EXERCISE: Every line below from the one containing "Partner with us (462, 1055)" through the one containing "Blog (53, 1174)" must be transcribed exactly. Omit all lines outside that stretch.

[Opening WORKING DATA section]

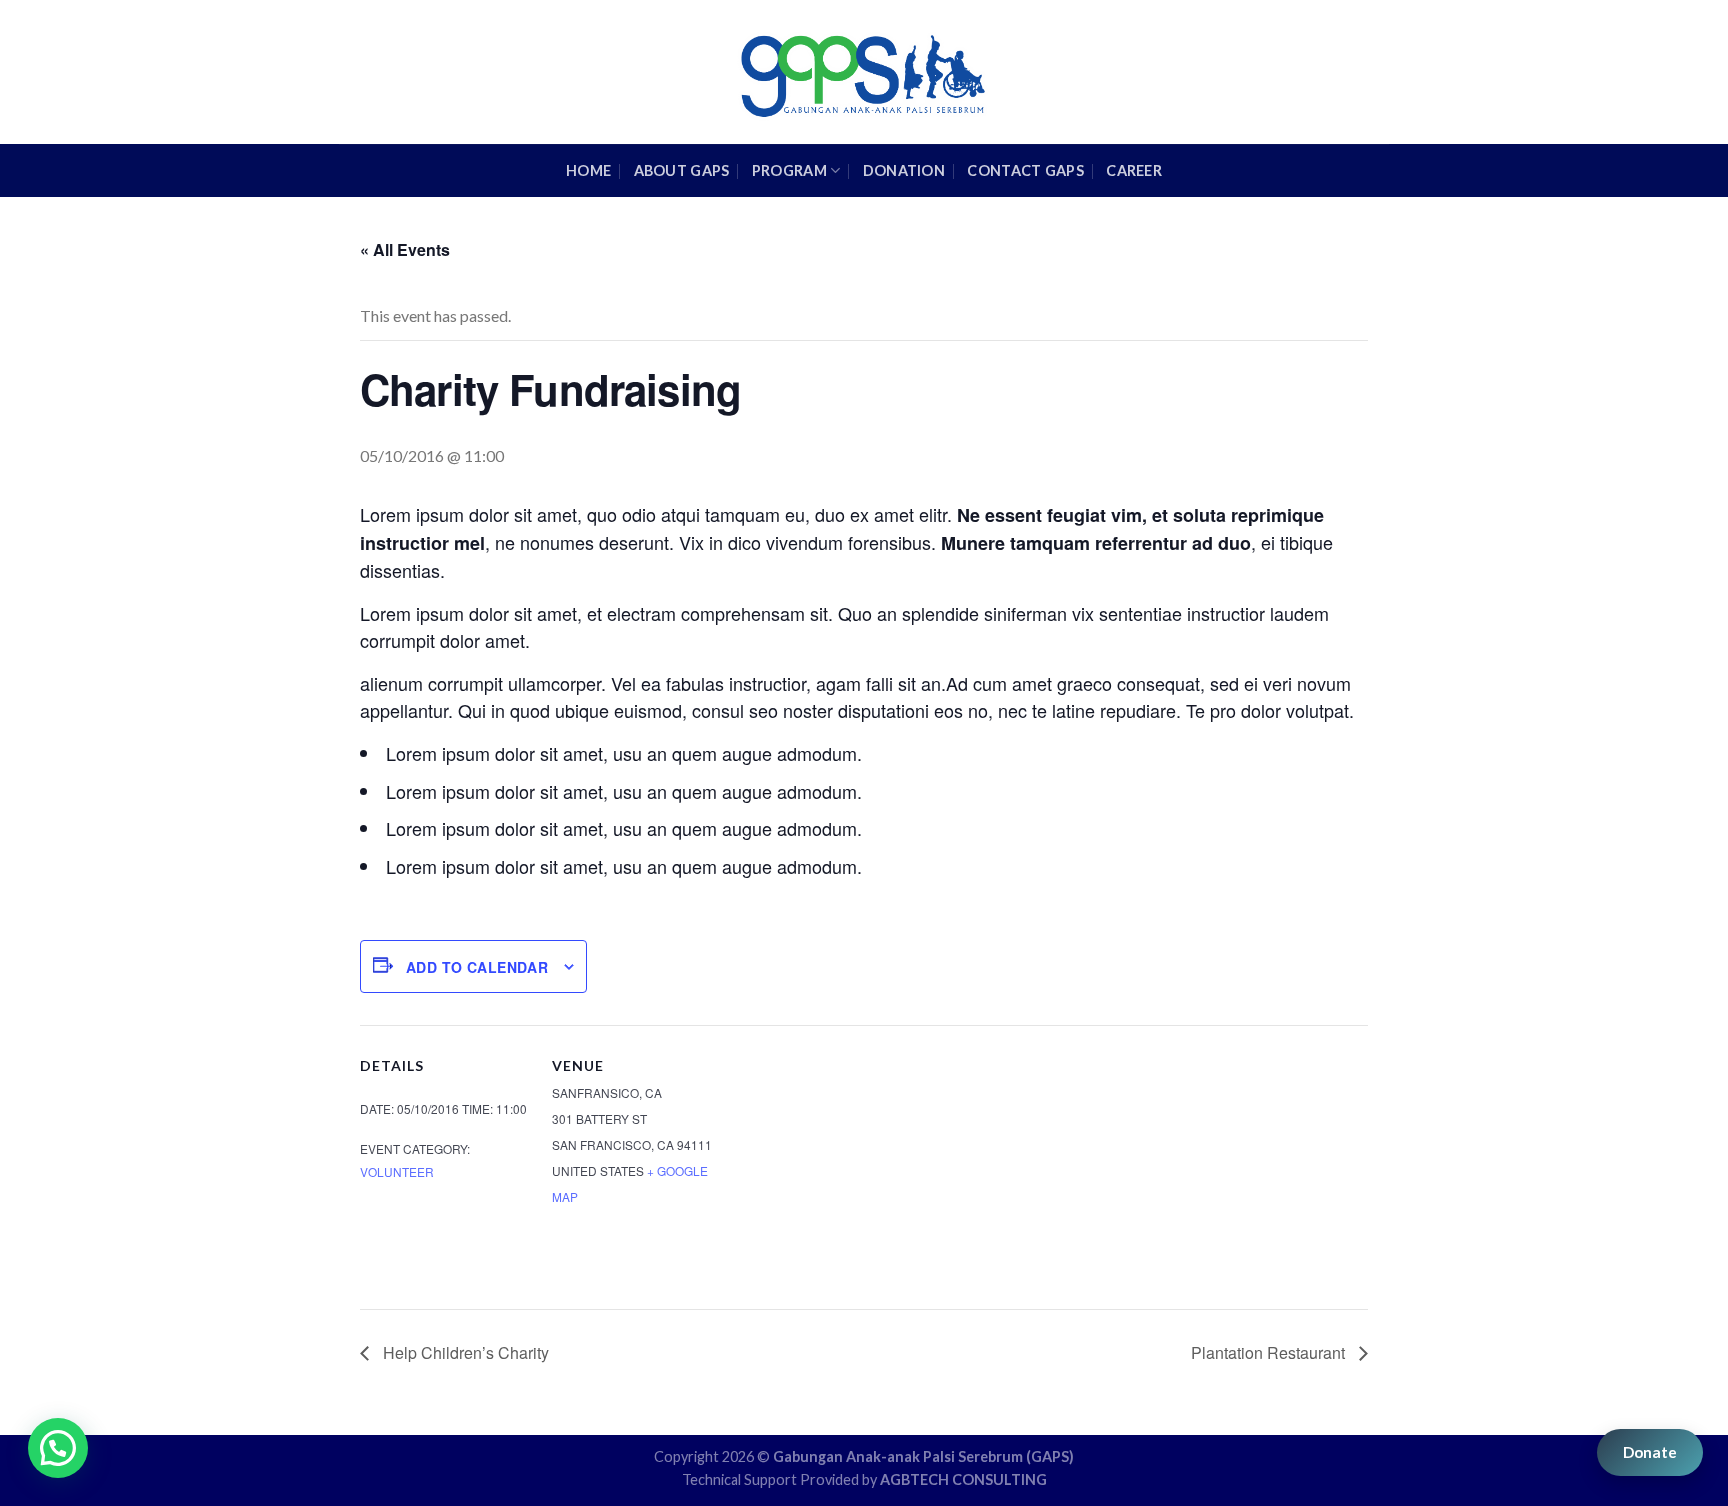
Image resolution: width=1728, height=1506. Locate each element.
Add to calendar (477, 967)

[Closing WORKING DATA section]
[Opening WORKING DATA section]

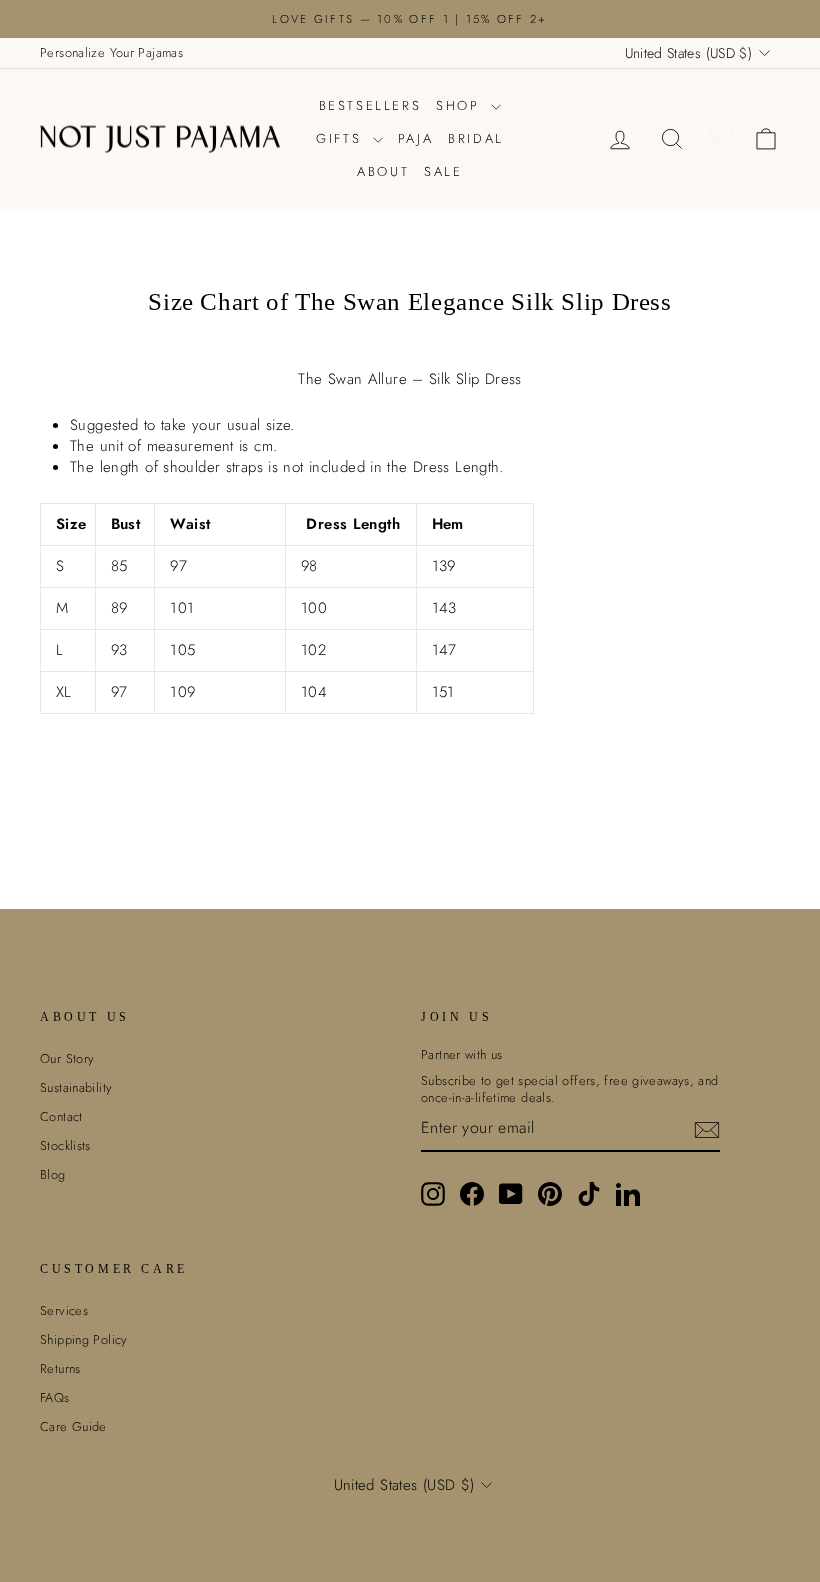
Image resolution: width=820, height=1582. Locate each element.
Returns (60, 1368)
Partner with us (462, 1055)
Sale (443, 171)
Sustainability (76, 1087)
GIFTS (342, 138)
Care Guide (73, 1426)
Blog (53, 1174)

[Closing WORKING DATA section]

ANSWER TO THE PROBLEM:
Partner with us (462, 1055)
Sale (443, 171)
Sustainability (76, 1087)
GIFTS (342, 138)
Care Guide (73, 1426)
Blog (53, 1174)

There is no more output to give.